A new HMICFRS report found that there were increasing attrition rates in the police and said that despite the Police Uplift Programme, forces were still operating with inadequate levels of officers.
Hampshire Police Federation Chair Zoë Wakefield said: “It’s a massive concern. We’ve got young-in-service officers teaching young-in-service officers. We’ve got young-in-service supervisors, supervising younger-in-service officers.
“It’s an issue all round and people are doing the best job they can, but because they just don’t have the experience, we’re finding mistakes are being made.
“Policing is one of those jobs where your knowledge comes through experience and there’s no other way of doing that.

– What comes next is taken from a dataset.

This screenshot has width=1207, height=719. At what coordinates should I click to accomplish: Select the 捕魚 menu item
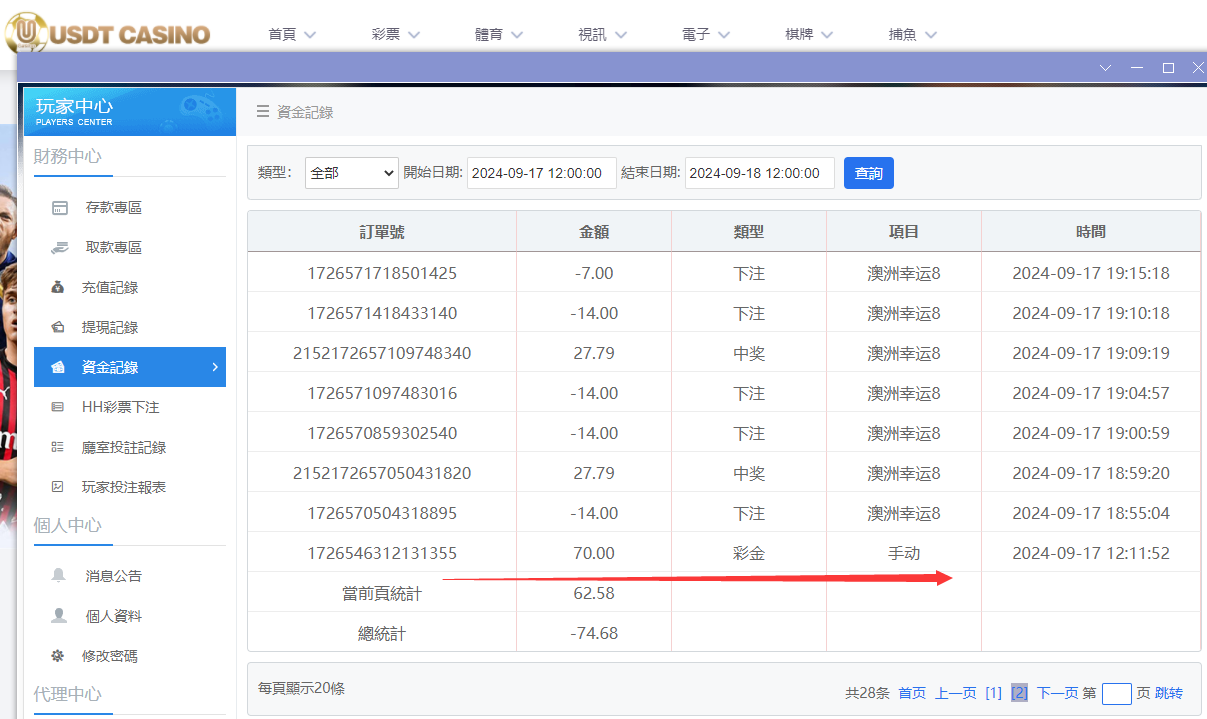[912, 33]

“Because we went for years without recruiting hardly anybody, and now we’ve had a vast recruitment, that’s where all our staff are. They are young in service and a lot of the experienced officers are either in specialist departments or they’ve left.”
Zoë added there was no quick fix and that it would be another two or three years before the new intake of officers gained the experience they needed.
She said: “A lot of our student officers are brilliant and they’re doing some really good work, but they don’t know what they don’t know.
“If the Government wants to stop experienced officers leaving policing, it needs to address the pay issues, because a lot of people are leaving to find better-paid jobs outside policing. Others are leaving because of the stress and strains of the job, which is down to not having enough police officers.
“We still haven’t got enough police officers, even despite this recruitment. We’re continuing to recruit because, even though we’re recruiting a lot, we’re losing at the other end. Our recruitment is two steps forward, one step back.”